Last year, Toys For Bob hit on a formula that was guaranteed to make so much money that I’m surprised the company president isn’t secretly moonlighting as a super-villain: what if someone created a videogame that was run on collectible toys, and had a relatively well-known and bankable character to give it a jump start? Well, thirty-two figurines and a familiar dragon later and Skylanders: Spyro’s Adventures was born. While many questioned the use of a character who was years before the time of the target audience, the game absolutely flew off the shelves, and Activision have recently announced that it’s slated to become the best-selling console and handheld game worldwide this year. That’s without releasing the game in Japan, which will occur later in the year. Governments would have sent a top spy to infiltrate the company and find out their master-plan, but they had to scupper that idea when they remembered Activision also held the license rights for James Bond.
While it’s easy for a title like Skylanders Giants to rest on its laurels, knowing that children are going to demand a copy for Christmas, it’s rather satisfying to see that Toys For Bob are doing no such thing and are doing what they can to build on the foundations of the original and avoid Giants being considered an ‘update’ rather than a fully-fledged sequel. Firstly, Giants will have a much bigger focus on exploration, with extended areas only accessible via certain types of Skylanders, as well as the addition of interiors, allowing for the inclusion of more hidden passages and areas, as well as the potential for dungeon-crawling.
There’s also a more social aspect now, as drop-in/drop-out multiplayer is now a feature and, thanks to the ‘brains’ in each Skylanders figure, they’ll remember their levels and treasures. This means that you can take your Skylanders to a friend’s portal and continue with the exact same character you left off with in your game, even if your friend has the game on a different format. Additionally, every figurine featured in the first game has had its level cap raised to fifteen and will be given new abilities, although they won’t be able to take those levels or skills back into Spyro’s Adventure.
The type-exclusive environments won’t be your only incentive to swap out characters occasionally, because if the player is overwhelmed by enemies, they can tag in a new character, who’ll wipe out all on-screen enemies with a smart-bomb ability. This can only be used once a level, but it’s nonetheless a great incentive to swap around and experiment with new characters. The most important of these new additions to the Skylanders franchise will undoubtedly be the Giants – hulking behemoths that come packing more firepower and who are capable of reaching areas regular characters are not. Whether it be the ability to move environmental objects the smaller Skylanders are unable to, or throwing said objects at enemies on higher platforms, there’s a great deal more you can use the Giants for, though there will still be occasions where a smaller character is more suitable.
As well as the titular giants, the second Skylanders also brings ‘Lightcore’ characters into the fray; figurines that begin to light up when held over the portal (they’re powered by magic) and will consist of familiar faces and new ones.
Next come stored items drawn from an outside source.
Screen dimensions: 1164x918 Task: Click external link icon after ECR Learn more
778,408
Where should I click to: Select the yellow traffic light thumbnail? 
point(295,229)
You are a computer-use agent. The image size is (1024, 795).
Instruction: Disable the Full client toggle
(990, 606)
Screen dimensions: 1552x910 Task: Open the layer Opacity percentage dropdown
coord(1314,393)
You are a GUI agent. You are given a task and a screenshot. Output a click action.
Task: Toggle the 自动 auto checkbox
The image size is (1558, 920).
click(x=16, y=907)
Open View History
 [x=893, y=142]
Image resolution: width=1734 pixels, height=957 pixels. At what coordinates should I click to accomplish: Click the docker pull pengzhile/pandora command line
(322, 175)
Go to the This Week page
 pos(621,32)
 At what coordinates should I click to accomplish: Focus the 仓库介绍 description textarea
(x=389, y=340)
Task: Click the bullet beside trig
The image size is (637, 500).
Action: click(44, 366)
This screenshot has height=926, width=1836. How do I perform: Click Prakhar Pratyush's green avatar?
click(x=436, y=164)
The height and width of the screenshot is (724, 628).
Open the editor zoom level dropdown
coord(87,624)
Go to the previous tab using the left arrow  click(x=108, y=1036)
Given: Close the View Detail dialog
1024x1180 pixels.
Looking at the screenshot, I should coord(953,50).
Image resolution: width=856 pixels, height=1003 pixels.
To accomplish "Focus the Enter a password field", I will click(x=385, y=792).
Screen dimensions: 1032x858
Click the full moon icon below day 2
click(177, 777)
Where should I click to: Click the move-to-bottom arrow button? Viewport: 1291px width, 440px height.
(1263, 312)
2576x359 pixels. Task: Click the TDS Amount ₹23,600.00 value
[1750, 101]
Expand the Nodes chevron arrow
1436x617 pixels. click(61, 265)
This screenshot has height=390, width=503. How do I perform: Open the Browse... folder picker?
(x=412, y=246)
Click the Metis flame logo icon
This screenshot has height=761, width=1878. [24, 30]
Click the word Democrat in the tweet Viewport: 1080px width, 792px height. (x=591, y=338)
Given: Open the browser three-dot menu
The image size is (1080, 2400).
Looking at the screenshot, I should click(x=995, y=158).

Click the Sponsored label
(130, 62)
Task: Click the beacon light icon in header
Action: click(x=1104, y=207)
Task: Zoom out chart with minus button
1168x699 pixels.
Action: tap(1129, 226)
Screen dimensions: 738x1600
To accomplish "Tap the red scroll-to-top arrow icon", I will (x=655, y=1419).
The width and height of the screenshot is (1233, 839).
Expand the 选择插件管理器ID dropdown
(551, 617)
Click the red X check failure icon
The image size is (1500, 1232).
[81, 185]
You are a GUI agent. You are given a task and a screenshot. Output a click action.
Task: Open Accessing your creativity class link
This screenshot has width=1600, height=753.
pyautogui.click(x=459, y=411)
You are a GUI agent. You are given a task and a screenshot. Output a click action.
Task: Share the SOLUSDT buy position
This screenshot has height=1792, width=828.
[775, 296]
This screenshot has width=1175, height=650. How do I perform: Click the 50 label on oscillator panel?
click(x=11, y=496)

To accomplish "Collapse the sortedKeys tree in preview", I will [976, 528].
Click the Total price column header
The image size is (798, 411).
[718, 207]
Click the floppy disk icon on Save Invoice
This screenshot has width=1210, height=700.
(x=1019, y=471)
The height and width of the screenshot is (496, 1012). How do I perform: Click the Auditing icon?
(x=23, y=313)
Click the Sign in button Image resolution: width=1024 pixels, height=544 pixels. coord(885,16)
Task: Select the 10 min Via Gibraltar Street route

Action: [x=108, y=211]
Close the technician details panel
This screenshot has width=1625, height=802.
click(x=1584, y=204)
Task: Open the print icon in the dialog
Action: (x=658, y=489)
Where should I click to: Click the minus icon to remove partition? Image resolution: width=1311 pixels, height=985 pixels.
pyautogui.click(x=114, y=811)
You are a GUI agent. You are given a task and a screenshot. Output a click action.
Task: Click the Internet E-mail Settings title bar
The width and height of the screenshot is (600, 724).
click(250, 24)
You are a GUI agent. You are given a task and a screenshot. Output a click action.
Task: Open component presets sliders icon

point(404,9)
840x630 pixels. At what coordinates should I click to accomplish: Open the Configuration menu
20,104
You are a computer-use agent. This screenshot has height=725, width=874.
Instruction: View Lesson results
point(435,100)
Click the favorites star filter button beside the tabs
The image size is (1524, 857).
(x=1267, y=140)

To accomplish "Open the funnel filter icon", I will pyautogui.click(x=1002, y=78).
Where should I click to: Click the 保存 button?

Wait, familiar faces? Here’s where that money-making formula gets so fiendish that even Blofeld will be starting to wonder if he’s in the wrong business. In addition to all of the new characters, Skylanders Giants will also mark the release of ‘Series 2′ figurines; these are re-released and re-posed characters from the first game who’ll entice players with new ‘wow-powers’ and upgrade chains, as well as the collectors who must simply catch them all.
Throw in new multiplayer modes, additional difficulty settings and another ‘extended experience’ for the 3DS and it’s hard to see how Skylanders Giants won’t be another best-selling phenomenon. They’ve refined the formula that made the original so popular, and with three types of new figurines at various price models (series 2 models are $9.99, Lightcore figurines are $11.99 and giants $15.99) they may as well just buy a printing press for all that money they’re going to be sleeping on when Skylanders Giants is released at the end of the year.